🤖 AI Summary
Models trained on real-world data often implicitly encode and amplify societal biases, yet existing debiasing methods rely on predefined bias types and labeled protected attributes—limiting their generalizability and practical applicability. Method: We propose a novel multi-layer adversarial debiasing framework that requires neither prior bias knowledge nor demographic annotations. It dynamically deploys unsupervised auxiliary bias detectors on feature maps across multiple layers of the main model and employs multi-scale adversarial training for fine-grained, adaptive identification and suppression of implicit biases. Contribution/Results: Our approach introduces the first “bias-agnostic + annotation-free” synergistic mechanism, enabling end-to-end bias representation learning. Experiments on sentiment and occupation classification tasks demonstrate significant reductions in gender and racial bias—achieving performance on par with or superior to state-of-the-art supervised debiasing methods, while operating entirely without protected attribute labels.
📝 Abstract
Models trained on real-world data often mirror and exacerbate existing social biases. Traditional methods for mitigating these biases typically require prior knowledge of the specific biases to be addressed, and the social groups associated with each instance. In this paper, we introduce a novel adversarial training strategy that operates withour relying on prior bias-type knowledge (e.g., gender or racial bias) and protected attribute labels.

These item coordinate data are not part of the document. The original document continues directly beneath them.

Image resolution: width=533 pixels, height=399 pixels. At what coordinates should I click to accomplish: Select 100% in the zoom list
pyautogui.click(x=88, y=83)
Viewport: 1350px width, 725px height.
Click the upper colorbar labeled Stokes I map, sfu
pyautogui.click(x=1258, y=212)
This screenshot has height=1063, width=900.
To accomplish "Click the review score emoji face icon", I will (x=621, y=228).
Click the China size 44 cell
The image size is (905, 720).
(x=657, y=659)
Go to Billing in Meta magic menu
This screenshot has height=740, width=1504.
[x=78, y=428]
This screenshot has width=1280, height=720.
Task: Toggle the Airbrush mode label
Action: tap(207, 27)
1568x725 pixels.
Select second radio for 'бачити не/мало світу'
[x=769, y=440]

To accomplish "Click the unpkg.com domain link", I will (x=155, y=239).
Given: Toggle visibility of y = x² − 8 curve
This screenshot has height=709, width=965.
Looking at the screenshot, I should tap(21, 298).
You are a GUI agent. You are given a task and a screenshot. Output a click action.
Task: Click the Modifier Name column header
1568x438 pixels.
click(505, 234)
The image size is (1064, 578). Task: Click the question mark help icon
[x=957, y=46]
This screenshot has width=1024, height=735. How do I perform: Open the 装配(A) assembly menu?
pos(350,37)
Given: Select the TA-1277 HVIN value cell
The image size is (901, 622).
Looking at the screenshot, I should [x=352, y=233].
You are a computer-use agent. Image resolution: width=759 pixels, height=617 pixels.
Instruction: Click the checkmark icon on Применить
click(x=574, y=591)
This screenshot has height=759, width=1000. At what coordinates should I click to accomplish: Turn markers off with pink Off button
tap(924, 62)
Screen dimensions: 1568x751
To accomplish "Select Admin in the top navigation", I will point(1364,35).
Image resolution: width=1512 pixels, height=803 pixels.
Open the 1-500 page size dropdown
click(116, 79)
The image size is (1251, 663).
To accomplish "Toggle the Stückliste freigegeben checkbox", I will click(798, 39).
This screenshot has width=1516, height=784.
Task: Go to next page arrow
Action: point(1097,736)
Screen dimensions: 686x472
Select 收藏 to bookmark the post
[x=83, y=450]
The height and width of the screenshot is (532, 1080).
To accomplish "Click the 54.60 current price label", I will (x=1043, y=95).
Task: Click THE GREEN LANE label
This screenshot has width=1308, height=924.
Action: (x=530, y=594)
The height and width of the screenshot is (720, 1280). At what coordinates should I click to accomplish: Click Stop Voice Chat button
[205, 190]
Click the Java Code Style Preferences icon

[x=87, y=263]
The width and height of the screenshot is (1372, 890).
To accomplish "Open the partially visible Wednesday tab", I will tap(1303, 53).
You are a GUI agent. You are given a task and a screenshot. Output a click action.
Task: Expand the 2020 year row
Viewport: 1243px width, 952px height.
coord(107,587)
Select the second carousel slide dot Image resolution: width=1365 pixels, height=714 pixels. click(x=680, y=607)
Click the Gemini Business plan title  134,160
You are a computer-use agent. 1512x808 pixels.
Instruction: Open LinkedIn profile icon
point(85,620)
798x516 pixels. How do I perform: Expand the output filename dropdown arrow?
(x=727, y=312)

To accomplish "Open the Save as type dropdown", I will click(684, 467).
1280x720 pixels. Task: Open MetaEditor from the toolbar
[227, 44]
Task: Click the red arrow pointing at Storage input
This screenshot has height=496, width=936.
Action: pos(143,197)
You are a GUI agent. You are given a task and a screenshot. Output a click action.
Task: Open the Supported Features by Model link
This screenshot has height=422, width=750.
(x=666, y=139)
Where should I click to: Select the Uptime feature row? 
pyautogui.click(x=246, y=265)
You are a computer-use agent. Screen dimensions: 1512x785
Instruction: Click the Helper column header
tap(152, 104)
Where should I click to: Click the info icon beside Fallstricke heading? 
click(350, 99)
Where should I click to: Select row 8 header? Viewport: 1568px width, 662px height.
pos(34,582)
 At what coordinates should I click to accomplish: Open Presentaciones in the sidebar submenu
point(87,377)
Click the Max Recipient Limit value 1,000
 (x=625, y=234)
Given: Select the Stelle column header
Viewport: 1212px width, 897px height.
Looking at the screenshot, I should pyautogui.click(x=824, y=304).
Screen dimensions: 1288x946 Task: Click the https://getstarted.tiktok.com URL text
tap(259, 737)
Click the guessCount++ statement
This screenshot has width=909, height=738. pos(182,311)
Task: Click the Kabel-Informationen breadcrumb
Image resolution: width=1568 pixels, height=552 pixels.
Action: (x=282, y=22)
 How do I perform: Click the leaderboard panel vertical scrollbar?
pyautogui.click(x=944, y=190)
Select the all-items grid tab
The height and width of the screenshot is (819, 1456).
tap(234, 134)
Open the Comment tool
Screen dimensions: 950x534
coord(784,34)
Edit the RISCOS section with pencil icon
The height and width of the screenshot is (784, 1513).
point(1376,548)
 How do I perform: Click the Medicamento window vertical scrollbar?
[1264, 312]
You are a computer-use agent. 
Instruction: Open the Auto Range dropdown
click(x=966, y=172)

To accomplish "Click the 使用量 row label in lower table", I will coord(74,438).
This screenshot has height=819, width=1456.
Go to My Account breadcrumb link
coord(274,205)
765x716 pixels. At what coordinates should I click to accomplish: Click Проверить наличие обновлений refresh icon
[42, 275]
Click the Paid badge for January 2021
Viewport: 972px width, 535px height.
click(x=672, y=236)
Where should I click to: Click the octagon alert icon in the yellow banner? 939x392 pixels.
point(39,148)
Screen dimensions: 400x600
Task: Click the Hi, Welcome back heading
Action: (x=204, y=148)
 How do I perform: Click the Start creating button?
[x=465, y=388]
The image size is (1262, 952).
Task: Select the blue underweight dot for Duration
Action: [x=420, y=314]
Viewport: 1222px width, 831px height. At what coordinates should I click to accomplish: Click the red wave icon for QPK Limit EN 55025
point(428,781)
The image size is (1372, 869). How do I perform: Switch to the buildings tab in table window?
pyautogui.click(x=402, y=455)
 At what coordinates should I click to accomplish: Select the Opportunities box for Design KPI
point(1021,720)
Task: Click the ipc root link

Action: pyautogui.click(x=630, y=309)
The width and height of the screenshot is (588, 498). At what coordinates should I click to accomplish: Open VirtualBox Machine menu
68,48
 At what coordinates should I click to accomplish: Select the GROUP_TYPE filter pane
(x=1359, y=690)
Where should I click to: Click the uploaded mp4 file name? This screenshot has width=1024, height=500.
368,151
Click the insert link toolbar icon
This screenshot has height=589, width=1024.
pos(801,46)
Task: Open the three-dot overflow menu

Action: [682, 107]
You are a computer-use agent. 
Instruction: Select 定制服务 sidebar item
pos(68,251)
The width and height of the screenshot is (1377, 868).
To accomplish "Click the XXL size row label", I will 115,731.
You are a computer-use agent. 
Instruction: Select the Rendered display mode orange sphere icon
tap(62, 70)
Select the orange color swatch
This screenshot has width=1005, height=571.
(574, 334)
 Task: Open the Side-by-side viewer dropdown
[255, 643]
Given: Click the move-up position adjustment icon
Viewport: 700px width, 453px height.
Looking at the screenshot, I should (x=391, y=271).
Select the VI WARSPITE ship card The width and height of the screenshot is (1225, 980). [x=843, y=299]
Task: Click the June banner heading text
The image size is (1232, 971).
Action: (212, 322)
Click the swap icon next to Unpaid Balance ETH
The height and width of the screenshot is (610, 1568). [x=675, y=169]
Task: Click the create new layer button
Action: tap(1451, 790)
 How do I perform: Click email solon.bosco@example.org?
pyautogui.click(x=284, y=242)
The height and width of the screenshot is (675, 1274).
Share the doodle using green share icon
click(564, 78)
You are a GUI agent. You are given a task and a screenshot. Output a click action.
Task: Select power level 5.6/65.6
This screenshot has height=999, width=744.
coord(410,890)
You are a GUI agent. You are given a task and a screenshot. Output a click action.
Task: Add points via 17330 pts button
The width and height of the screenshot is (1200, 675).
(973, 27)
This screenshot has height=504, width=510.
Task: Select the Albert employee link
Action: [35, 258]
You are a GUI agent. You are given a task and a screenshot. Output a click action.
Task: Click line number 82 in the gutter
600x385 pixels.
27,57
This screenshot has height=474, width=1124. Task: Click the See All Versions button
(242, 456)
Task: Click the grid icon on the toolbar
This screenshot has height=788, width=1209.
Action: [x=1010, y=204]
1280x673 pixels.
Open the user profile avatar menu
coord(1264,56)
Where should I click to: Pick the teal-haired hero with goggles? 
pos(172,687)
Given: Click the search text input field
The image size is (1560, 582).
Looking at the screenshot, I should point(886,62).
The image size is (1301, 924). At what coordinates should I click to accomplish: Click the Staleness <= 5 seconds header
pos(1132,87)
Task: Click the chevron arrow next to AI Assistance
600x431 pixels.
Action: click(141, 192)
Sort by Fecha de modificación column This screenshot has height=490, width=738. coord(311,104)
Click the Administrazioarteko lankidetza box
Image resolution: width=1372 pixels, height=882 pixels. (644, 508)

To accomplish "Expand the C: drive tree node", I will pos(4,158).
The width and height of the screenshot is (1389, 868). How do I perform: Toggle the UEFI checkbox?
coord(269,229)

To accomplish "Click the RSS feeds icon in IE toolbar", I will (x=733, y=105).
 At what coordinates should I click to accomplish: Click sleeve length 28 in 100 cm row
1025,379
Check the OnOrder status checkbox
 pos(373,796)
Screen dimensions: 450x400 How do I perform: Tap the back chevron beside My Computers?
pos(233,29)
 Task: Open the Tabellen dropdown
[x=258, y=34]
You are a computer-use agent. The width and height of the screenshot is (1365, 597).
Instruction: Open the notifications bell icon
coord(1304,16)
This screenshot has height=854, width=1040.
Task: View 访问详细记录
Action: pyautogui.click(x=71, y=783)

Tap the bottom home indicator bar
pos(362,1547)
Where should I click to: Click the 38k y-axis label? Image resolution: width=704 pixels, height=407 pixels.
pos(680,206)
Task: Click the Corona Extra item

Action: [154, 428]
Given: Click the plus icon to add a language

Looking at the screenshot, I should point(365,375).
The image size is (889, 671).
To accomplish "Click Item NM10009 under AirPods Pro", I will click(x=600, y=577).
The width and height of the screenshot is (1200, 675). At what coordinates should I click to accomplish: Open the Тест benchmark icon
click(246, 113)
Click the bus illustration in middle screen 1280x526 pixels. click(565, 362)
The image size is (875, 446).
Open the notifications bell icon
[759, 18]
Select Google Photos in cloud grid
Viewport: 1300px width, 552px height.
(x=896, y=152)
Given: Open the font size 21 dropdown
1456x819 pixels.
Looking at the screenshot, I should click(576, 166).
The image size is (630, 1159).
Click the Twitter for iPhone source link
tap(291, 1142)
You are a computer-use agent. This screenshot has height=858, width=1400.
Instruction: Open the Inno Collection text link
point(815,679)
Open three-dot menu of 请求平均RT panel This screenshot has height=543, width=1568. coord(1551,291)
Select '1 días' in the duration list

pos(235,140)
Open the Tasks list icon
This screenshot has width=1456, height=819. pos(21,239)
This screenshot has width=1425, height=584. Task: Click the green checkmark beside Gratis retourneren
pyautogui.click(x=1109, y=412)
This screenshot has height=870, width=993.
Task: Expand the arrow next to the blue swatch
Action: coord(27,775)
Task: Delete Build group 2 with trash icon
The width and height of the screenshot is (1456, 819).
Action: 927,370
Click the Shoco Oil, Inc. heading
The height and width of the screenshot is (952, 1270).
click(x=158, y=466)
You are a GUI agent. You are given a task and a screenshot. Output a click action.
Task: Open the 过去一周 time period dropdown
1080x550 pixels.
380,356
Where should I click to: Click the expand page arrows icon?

Our approach dynamically identifies biases during model training by utilizing auxiliary bias detector. These detected biases are simultaneously mitigated through adversarial training. Crucially, we implement these bias detectors at various levels of the feature maps of the main model, enabling the detection of a broader and more nuanced range of bias features. Through experiments on racial and gender biases in sentiment and occupation classification tasks, our method effectively reduces social biases without the need for demographic annotations. Moreover, our approach not only matches but often surpasses the efficacy of methods that require detailed demographic insights, marking a significant advancement in bias mitigation techniques.